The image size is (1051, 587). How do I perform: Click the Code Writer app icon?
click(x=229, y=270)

────────

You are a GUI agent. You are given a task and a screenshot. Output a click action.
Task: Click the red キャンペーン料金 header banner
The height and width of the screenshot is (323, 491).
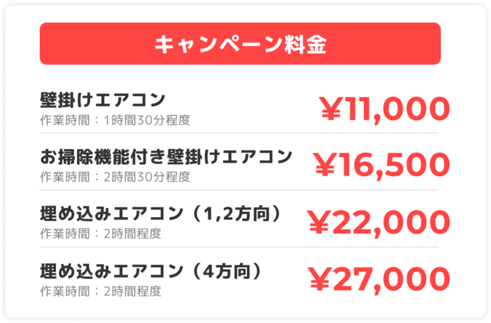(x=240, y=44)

────────

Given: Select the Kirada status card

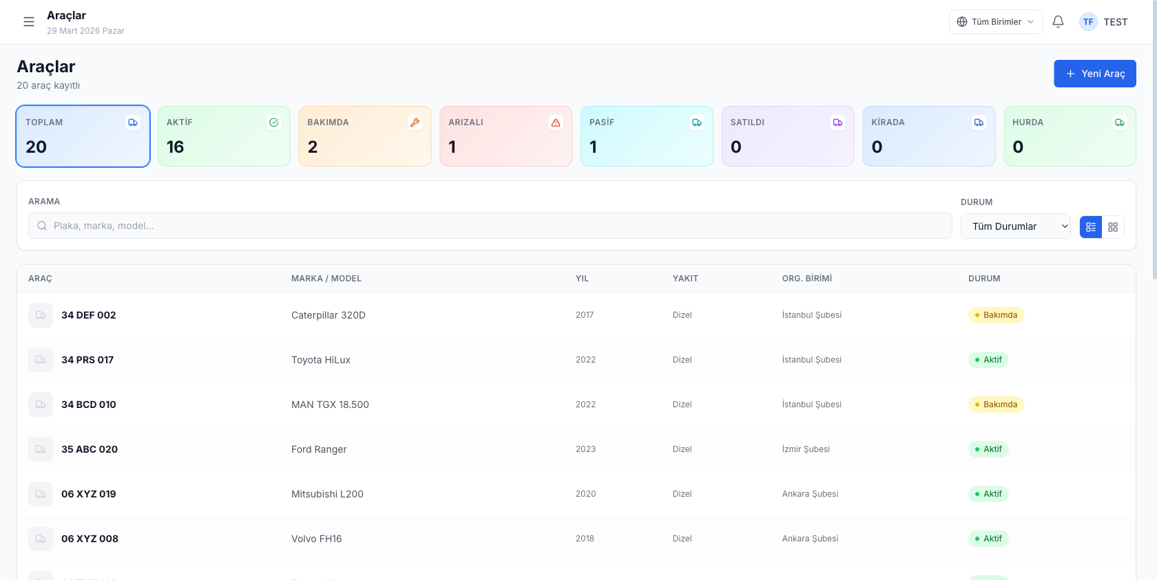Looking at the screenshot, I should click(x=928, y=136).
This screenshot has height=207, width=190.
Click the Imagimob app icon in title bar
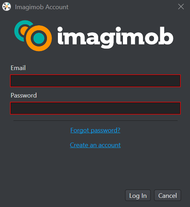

────────

### Brief
Exactly the lines above from the one with "This screenshot has height=207, width=190." to the one with "Click the Imagimob app icon in title bar", both included, are to be quoted; leave the rest out.

### The answer
This screenshot has height=207, width=190.
Click the Imagimob app icon in title bar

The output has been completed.